#### Что требуется
Пожалуйста, объясните по тексту о Дъякове, почему 5 апреля 1943 года его выпустили из Хайларской тюрьмы. Уложитесь в одно–три предложения.

После всего этого, 23-го января советник губернатора вызвал Дъякова в свой кабинет и потребовал подать заявление об увольнении. Иван Андреевич тут же исполнил это требование. После этого его вызвали в полицейское управление и сняли допрос — кто были его дедушка, бабушка и т. д. Отобрали паспорт. После обеда, 25-го января, Дъякова вновь вызывают в полицейское управление и заявляют, что увезут в Хайлар (170 верст от Драгоценки) на казенной машине. Иван Андреевич все понял. Он исповедовался и причастился у Харбинского иеромонаха о. Софрония и на следующий день, 26-го января, после напутственного молебна, отправился в полицейское управление. Отсюда Дъякова увезли в степь, в отдаленный поселок и бросили в тюрьму. На десятый день его привезли в Хайлар в Департамент полиции. Здесь от него потребовали признать, что он ошибся, на что Иван Андреевич заявил отказом. Его отпустили до следующего дня. Однако еще через день Дъяков был снова арестован и теперь уже надолго. Невозможно описать тех условий содержания и страданий, которые пережил Иван Андреевич в Хайларской тюрьме. 5-го апреля 1943 года Дъякова выпустили. После бани и обеда, Иван Андреевич отправился с визитом ко второму священнику — отцу Ростиславу Ган. Тот неожиданно поздравил его с победой: “Высшие власти нашли возможным заменить в русском тексте “Наставления верноподданным” слова “...мы должны благоговейно почитать богиню Аматерасу Оомиками” другими, не противоречащими нашим убеждениям”[22] и отец Ростислав рассказал Дъякову при каких обстоятельствах он получил свободу.

“Оказалось, что в Харбине о моем аресте узнали наши архипастыри, — писал Иван Андреевич, — которые во главе с митрополитом Мелетием стали ходатайствовать перед высшими властями о моем освобождении. Генерал Янагита потребовал из Хайлара мое дело и, рассмотрев его отправил в столицу. Здесь, очевидно, поняли, в какой просак попали местные власти своим неосторожным и неумным подходом к русским в отношении их веры, и нашли возможным смягчить первый пункт “Наставления” в приемлемом для нас смысле.

По получении из столицы положительного ответа генерал Янагита по телефону сделал в Хайлар распоряжение о моем освобождении. Это было 4-го апреля 1943 года. 5-го апреля утром меня освободили”.[23]

После всего пережитого Иван Андреевич отказался устроиться на службу. “Буду голодать, терпеть нужду, но служить японцам или с японцами — нет сил”,[24] — говорил он. В свою очередь ими было сделано распоряжение, в силу которого Иван Андреевич лишен был возможности служить не только в государственных, но и в частных учреждениях, чему был весьма рад. Теперь он мог работать лишь в качестве регента церковного хора, т. е. ему было предоставлено то право, о котором он мечтал в своей одиночке.

#### Исходные данные
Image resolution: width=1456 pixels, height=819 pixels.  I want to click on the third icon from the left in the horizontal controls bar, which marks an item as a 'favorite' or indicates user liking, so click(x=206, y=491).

#### Правильный ответ
О его аресте узнали в Харбине архипастыри во главе с митрополитом Мелетием и стали ходатайствовать перед высшими властями о его освобождении. Генерал Янагита затребовал его дело из Хайлара и отправил в столицу, где сочли возможным смягчить первый пункт «Наставления верноподданным» в приемлемом для русских смысле. Получив из столицы положительный ответ, Янагита 4 апреля по телефону распорядился освободить Дъякова.